Cooper Tire & Rubber Co. reported net income from continuing operations attributable to Cooper Tire of $17 million for the quarter ended Sept. 30, 2011, a decrease of $28 million from the same period in 2010. Net sales were $1.05 billion, an increase of $171 million, or 19%, from the prior year and a record for any quarter.
Operating profit was $47 million for the quarter, a decrease of $20 million from the prior year same quarter.
Due to the fact that the company has a valuation allowance against its U.S. deferred tax assets, the tax provision for the quarter was impacted by $8.9 million of additional expense because of the timing of credits and deductions, Cooper reports. These items are expected to be largely offset with the anticipated fourth quarter release of the majority of the U.S. valuation allowance.
Sales volumes in both the North American and International segments were higher than the prior year same period, which improved profits by $5 million. Improved price and mix of $158 million during the quarter was more than offset by $194 million of higher raw material costs. Also improving profit were $12 million of reduced selling, general and administrative costs, including lower incentive-related expenses, and $5 million of lower restructuring costs, the company reports.
Higher manufacturing costs decreased results by $6 million as the company curtailed production to balance inventory levels and projected demand, while manufacturing a more premium mix of products.
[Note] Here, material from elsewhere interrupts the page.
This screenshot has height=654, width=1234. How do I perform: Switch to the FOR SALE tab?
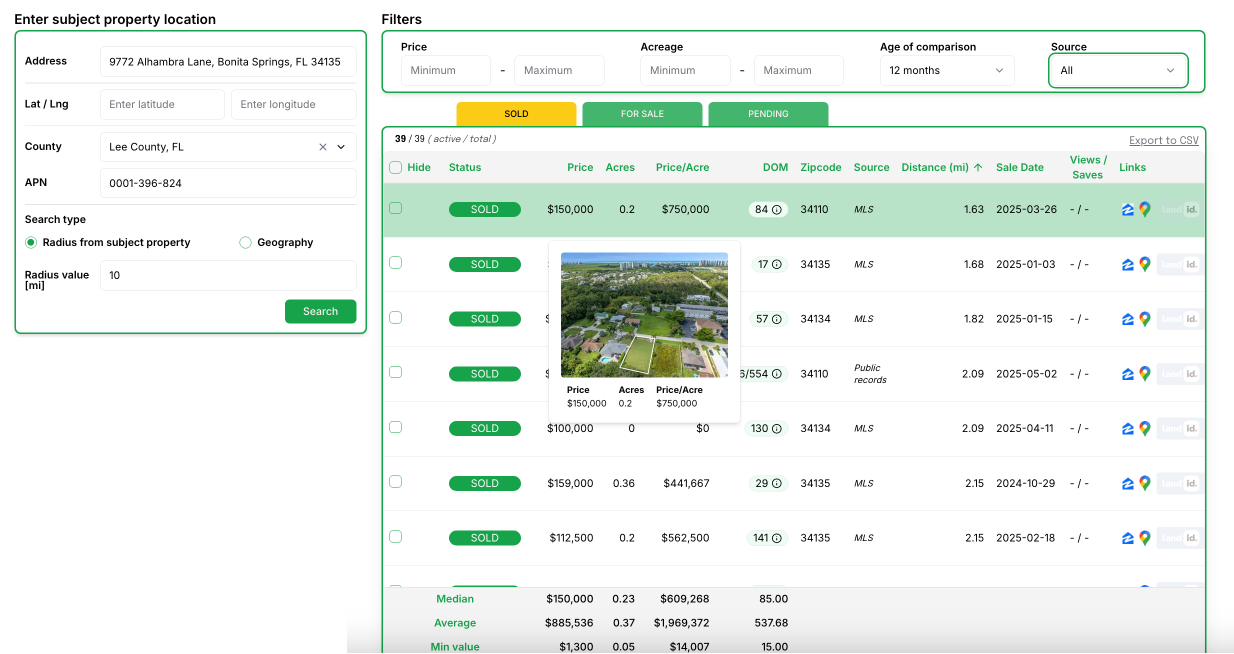pyautogui.click(x=642, y=114)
Working capital increases during the first nine months of 2011 reflected both higher finished goods unit inventory levels, which increased 28% from Dec. 31, 2010, and the higher costs of raw materials. “Typically, inventory is built during the first half of the year for sale during the second half of the year. We believe that our inventory levels are generally in line with current demand trends, and will adjust production going forward as necessary to maintain an appropriate availability of tires,” the company says.
For the nine months ended Sept. 30, 2011, Cooper reported net sales of $2.88 billion, an increase of $440 million, or 18%, from the same period of 2010.
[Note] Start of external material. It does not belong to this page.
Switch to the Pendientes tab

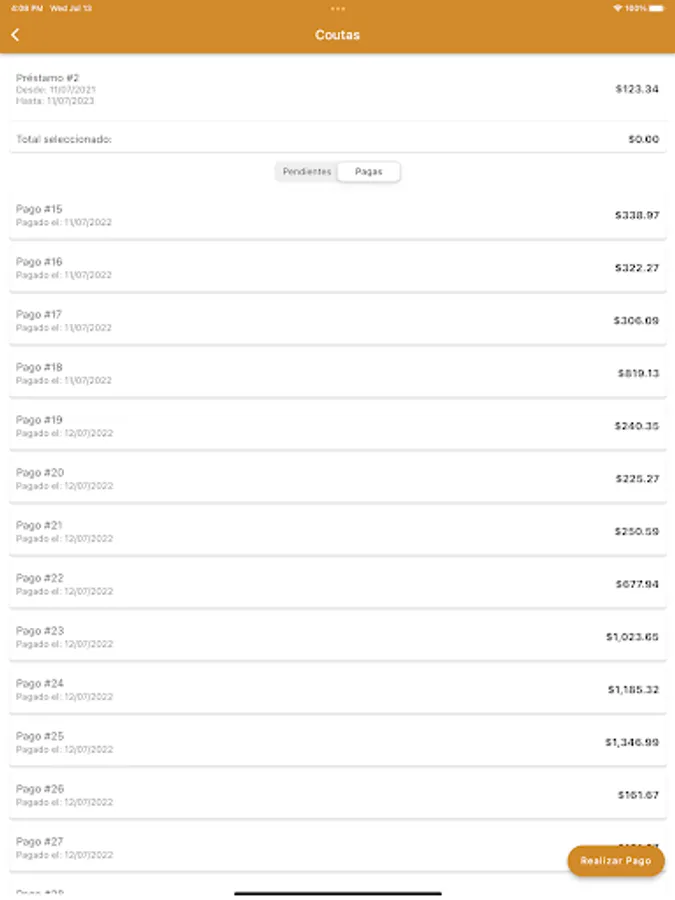[x=307, y=172]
North America Tire Operations
North America Tire Operations achieved net sales of $765 million during the third quarter, up 18% from 2010 net sales of $648 million. The increased sales were the result of both higher unit sales and stronger price and mix, Cooper reports. Unit sales for the North American segment increased 1.3% compared with the prior year third quarter. Cooper's total light vehicle shipments in the United States increased by 1.1% compared with total industry shipment increases of 0.2% as reported by the Rubber Manufacturers Association.
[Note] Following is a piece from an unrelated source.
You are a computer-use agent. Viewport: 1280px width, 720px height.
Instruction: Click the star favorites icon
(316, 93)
Broadline and value tire lines, where the company has a substantial presence, were relatively weaker than other product lines for the industry and Cooper. The company was able to offset this through better performance than the industry in ultra-high performance, light truck and SUV tires, resulting in a volume increase better than the industry.
Commercial tire shipments of the Roadmaster brand, which are excluded from light vehicle sales, were also strong during the quarter, up 52% compared with third quarter 2010. Year-to-date, the company's shipments of light vehicle tires decreased 0.9%, compared with an industry decrease of 0.5%.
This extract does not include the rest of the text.